(Exercise aim)
Reproduce the items from the start of the records through the line containing "Action: pos(453,15)", including that line. Omit the pictures.

Records for locating the described items

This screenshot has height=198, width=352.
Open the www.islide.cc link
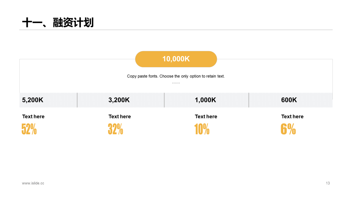click(33, 183)
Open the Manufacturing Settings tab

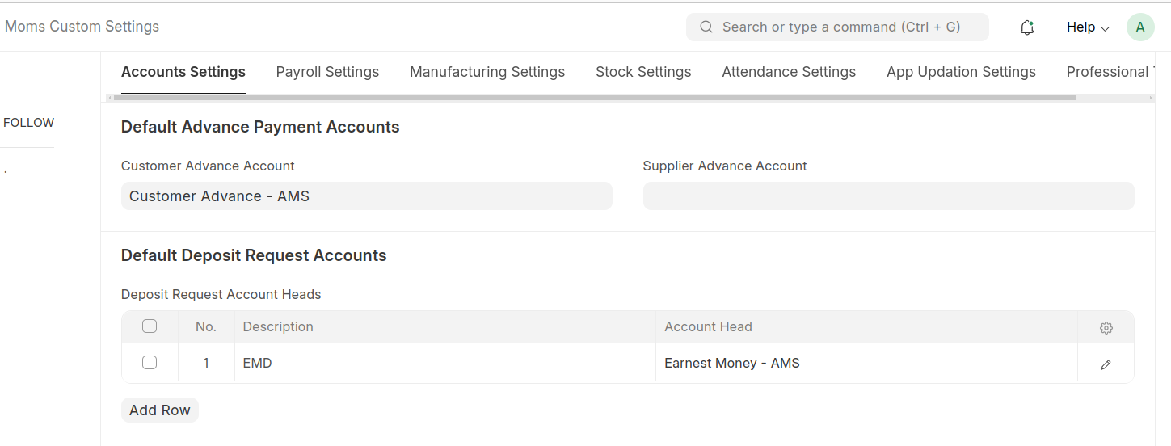coord(487,72)
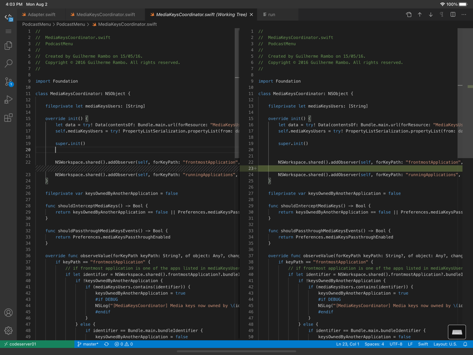Screen dimensions: 473x355
Task: Toggle inline/side-by-side diff view
Action: pos(453,15)
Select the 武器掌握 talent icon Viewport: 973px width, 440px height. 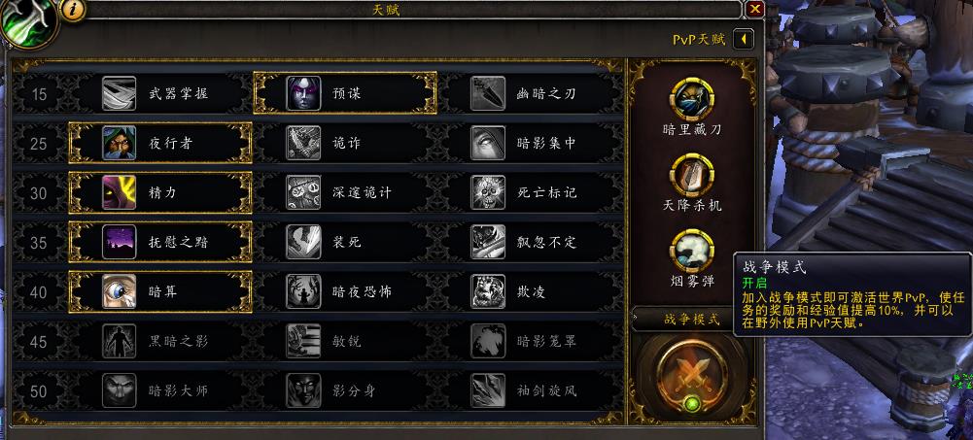120,93
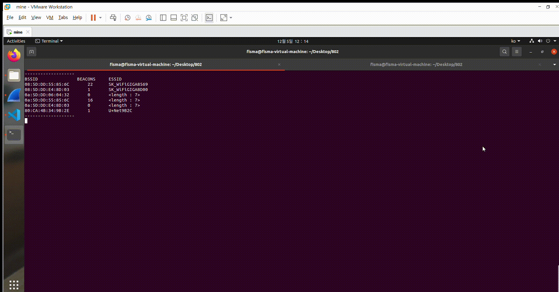Toggle Unity mode off

tap(194, 18)
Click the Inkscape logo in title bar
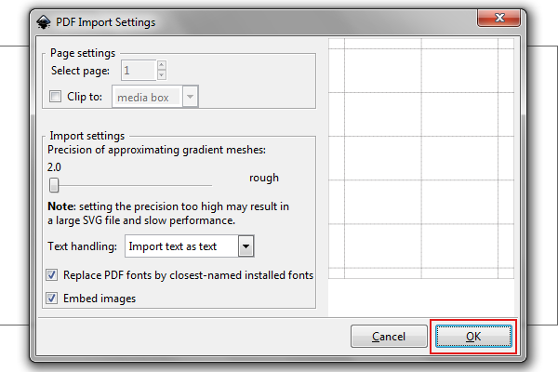This screenshot has height=372, width=558. click(x=44, y=22)
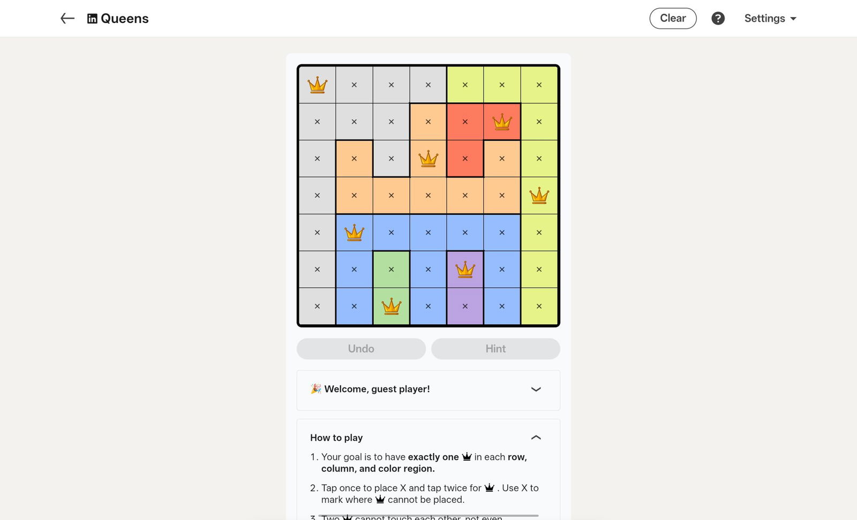Toggle the X in the bottom-left gray cell
Screen dimensions: 857x520
pos(317,306)
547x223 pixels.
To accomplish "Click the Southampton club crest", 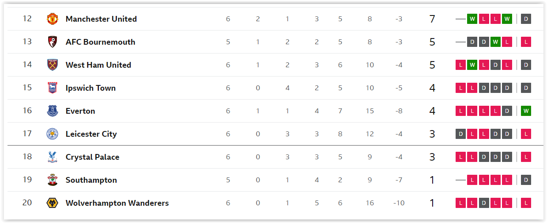I will coord(53,180).
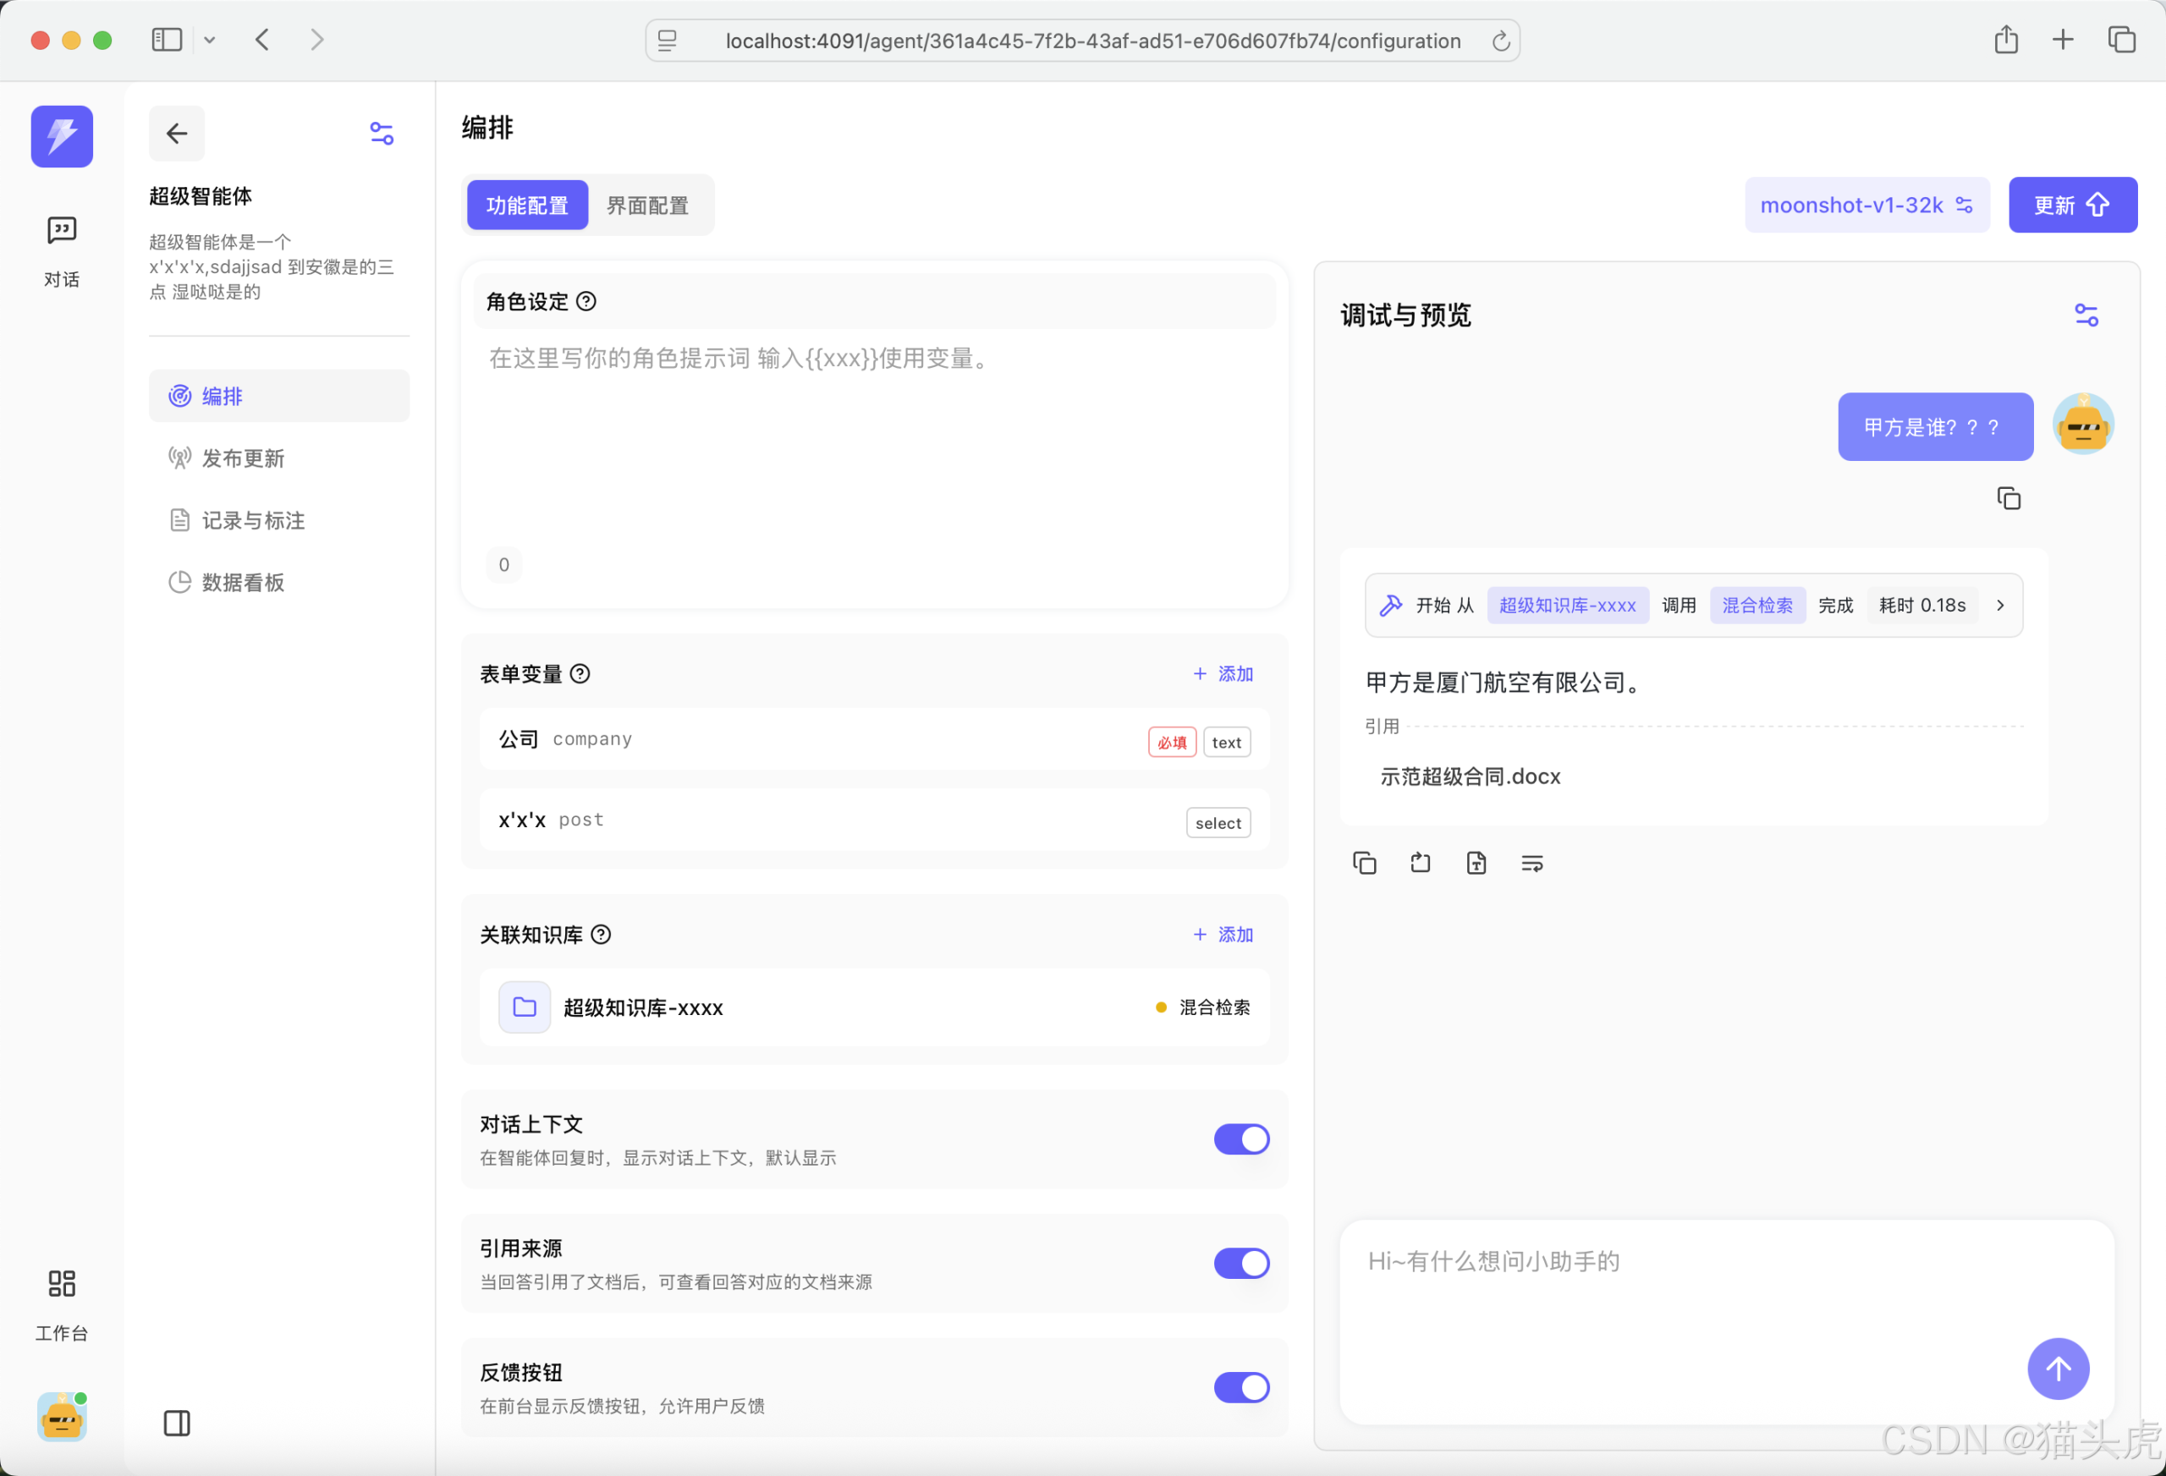Copy the assistant's answer using the copy icon
Viewport: 2166px width, 1476px height.
(1364, 862)
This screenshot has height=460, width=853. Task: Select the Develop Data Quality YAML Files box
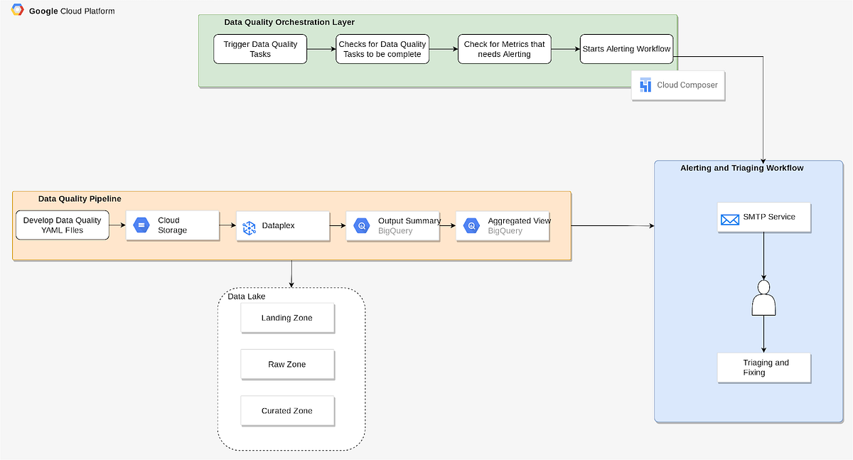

(Worked answer)
This screenshot has height=198, width=352.
Open the www.islide.cc link
click(33, 183)
Open the Manufacturing Settings tab

coord(487,72)
Screen dimensions: 473x355
Task: Toggle inline/side-by-side diff view
Action: pos(453,15)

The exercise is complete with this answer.